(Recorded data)
+ + + + + + +

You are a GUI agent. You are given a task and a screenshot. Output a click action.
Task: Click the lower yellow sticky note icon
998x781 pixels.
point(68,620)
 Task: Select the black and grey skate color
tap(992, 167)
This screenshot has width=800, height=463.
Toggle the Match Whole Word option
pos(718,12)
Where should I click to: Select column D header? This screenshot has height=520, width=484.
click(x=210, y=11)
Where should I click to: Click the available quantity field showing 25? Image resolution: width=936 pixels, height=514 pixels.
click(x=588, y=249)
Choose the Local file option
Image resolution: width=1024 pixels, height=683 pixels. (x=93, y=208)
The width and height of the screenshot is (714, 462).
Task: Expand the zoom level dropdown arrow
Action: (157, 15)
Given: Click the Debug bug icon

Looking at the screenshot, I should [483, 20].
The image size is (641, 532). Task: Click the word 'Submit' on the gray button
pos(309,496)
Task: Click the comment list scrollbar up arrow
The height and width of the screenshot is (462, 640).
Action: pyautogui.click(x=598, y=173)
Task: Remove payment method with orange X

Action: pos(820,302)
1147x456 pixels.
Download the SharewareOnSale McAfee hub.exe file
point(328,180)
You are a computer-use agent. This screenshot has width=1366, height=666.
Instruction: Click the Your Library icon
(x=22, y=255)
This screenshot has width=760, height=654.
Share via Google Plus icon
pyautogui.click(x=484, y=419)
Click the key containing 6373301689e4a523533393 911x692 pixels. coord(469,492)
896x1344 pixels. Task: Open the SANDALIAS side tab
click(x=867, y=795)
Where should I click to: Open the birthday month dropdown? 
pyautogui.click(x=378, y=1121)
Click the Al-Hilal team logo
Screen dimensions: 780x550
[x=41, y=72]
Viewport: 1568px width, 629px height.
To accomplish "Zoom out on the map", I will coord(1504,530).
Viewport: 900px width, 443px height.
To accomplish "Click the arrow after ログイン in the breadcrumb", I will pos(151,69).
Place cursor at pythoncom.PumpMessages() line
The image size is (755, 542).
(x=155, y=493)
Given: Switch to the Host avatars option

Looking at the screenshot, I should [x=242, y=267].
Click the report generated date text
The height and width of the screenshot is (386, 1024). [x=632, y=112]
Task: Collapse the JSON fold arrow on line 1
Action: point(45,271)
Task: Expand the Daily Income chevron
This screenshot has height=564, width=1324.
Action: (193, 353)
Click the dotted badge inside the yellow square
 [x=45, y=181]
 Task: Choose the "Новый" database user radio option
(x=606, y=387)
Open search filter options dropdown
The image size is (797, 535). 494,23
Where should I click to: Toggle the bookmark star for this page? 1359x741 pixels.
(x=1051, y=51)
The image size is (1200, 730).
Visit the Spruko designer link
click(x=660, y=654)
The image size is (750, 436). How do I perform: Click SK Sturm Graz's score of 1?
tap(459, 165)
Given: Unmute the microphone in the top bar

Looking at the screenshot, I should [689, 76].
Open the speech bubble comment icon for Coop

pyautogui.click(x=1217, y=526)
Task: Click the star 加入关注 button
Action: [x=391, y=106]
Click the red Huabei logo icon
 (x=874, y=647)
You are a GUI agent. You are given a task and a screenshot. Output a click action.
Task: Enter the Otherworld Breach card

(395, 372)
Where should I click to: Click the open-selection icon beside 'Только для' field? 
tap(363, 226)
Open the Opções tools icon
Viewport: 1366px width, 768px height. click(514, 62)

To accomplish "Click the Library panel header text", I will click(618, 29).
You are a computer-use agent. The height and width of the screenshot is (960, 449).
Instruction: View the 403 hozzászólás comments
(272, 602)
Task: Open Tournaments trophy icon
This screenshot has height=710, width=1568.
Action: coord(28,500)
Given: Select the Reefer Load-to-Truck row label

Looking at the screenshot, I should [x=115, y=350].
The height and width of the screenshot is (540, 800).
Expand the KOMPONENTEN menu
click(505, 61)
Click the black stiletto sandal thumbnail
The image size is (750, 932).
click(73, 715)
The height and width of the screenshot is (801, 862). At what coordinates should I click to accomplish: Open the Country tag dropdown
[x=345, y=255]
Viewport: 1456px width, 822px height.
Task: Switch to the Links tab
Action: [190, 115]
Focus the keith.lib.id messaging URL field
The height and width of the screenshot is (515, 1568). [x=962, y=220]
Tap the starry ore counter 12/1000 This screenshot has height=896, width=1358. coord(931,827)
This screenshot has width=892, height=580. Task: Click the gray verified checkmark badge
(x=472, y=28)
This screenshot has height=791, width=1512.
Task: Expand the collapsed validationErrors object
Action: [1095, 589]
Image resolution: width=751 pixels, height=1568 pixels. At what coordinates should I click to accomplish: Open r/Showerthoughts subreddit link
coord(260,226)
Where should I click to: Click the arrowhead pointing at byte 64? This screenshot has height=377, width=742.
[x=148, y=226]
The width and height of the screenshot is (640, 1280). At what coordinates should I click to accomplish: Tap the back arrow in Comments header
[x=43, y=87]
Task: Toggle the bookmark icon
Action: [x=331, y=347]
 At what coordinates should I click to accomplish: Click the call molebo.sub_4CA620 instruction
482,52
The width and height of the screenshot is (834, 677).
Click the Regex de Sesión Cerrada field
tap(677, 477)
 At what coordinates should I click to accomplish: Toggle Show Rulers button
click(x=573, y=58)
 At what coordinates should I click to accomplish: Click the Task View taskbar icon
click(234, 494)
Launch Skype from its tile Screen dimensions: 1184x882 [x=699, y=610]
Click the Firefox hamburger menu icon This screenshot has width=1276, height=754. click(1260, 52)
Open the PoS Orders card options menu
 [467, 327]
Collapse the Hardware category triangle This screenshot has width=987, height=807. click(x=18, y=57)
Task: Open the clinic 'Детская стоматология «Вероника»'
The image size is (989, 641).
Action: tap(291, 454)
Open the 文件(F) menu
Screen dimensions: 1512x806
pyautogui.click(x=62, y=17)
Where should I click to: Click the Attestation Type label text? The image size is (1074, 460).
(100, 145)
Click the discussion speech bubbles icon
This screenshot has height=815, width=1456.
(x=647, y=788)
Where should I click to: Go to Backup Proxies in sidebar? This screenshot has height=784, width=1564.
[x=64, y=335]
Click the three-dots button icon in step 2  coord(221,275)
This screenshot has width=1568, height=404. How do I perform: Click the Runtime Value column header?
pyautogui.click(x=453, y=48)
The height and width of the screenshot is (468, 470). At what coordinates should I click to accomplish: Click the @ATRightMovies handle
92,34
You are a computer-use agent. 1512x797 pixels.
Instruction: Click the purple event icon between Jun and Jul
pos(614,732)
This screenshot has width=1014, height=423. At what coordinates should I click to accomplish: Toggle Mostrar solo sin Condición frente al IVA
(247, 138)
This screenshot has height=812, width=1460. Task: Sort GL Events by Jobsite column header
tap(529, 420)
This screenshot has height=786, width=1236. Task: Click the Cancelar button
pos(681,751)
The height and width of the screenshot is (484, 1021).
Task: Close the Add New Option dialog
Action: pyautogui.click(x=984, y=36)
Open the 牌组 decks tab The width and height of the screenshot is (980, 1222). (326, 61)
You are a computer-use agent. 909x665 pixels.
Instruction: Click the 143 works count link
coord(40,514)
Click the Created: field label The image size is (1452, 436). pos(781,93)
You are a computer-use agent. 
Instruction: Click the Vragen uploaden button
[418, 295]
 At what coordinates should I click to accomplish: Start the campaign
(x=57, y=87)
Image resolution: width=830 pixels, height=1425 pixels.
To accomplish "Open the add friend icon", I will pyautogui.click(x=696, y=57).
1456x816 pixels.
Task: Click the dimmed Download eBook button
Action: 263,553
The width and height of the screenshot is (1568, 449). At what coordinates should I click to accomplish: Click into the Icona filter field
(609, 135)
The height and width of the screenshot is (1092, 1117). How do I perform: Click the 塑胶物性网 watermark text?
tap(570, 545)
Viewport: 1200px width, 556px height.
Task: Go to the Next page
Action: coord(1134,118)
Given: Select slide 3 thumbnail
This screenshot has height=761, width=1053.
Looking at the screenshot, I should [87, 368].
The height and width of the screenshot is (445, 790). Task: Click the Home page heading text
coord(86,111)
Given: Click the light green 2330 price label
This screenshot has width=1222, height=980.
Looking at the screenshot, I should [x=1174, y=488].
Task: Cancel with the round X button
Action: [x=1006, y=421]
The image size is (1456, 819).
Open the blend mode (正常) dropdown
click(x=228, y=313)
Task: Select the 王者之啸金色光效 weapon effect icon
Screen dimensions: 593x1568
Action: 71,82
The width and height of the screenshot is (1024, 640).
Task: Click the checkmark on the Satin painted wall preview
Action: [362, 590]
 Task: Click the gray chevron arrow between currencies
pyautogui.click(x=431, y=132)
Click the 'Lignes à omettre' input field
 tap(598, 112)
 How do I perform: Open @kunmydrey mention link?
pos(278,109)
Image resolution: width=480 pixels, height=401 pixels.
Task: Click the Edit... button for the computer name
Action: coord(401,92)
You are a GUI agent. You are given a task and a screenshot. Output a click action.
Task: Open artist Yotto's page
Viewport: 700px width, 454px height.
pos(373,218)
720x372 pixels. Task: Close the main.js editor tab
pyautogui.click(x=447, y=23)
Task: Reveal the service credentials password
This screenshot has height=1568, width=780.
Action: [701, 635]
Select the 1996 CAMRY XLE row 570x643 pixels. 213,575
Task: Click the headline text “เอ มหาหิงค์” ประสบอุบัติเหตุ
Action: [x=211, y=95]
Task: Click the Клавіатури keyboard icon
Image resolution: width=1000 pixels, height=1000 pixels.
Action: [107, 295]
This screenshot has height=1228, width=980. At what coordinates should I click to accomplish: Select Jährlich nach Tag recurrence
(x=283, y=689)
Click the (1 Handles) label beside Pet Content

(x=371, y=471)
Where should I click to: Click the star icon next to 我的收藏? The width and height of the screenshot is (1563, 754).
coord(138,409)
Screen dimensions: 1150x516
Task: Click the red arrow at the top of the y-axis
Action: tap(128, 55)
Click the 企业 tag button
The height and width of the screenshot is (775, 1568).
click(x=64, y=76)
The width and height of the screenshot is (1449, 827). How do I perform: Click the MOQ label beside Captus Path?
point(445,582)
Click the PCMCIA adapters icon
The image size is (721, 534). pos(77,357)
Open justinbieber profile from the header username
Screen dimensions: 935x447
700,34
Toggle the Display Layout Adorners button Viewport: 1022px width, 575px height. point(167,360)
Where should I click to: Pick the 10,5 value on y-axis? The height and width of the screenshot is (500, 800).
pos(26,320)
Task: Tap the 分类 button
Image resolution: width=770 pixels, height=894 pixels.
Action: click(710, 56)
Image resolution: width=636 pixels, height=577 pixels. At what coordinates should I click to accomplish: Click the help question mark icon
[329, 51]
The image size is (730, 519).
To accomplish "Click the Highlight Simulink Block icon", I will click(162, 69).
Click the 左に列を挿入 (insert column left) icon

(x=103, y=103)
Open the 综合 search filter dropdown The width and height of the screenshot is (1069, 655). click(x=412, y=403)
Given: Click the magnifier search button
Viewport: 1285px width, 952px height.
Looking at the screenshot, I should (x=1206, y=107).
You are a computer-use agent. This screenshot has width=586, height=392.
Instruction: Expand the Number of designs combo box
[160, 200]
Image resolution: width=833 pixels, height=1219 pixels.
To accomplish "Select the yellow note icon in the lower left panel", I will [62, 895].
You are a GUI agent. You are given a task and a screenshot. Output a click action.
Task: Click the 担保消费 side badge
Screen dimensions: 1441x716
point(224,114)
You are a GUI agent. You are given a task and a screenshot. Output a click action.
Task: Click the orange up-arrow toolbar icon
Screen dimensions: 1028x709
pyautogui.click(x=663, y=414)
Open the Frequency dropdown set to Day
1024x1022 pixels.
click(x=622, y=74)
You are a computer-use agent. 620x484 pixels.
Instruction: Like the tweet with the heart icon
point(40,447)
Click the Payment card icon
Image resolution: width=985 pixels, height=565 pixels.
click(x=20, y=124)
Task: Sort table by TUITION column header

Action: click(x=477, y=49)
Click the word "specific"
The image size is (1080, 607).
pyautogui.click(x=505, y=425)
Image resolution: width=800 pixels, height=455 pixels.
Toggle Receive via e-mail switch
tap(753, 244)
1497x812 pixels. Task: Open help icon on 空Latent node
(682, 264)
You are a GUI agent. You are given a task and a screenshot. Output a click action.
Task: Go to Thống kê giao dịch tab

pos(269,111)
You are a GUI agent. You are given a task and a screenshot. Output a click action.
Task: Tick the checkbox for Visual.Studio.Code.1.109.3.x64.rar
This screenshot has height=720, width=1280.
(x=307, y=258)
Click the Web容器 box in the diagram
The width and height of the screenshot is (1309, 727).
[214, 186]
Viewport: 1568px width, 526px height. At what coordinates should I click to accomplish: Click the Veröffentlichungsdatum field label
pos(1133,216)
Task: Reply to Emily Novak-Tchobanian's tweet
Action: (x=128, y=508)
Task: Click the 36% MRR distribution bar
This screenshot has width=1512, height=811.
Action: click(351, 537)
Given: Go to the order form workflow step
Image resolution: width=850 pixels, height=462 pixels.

+ + + + + + +

Scan the data above and report each line in which "panel" is present.

To accomplish "Click the Library panel header text", I will click(618, 29).
To accomplish "Select the yellow note icon in the lower left panel", I will [62, 895].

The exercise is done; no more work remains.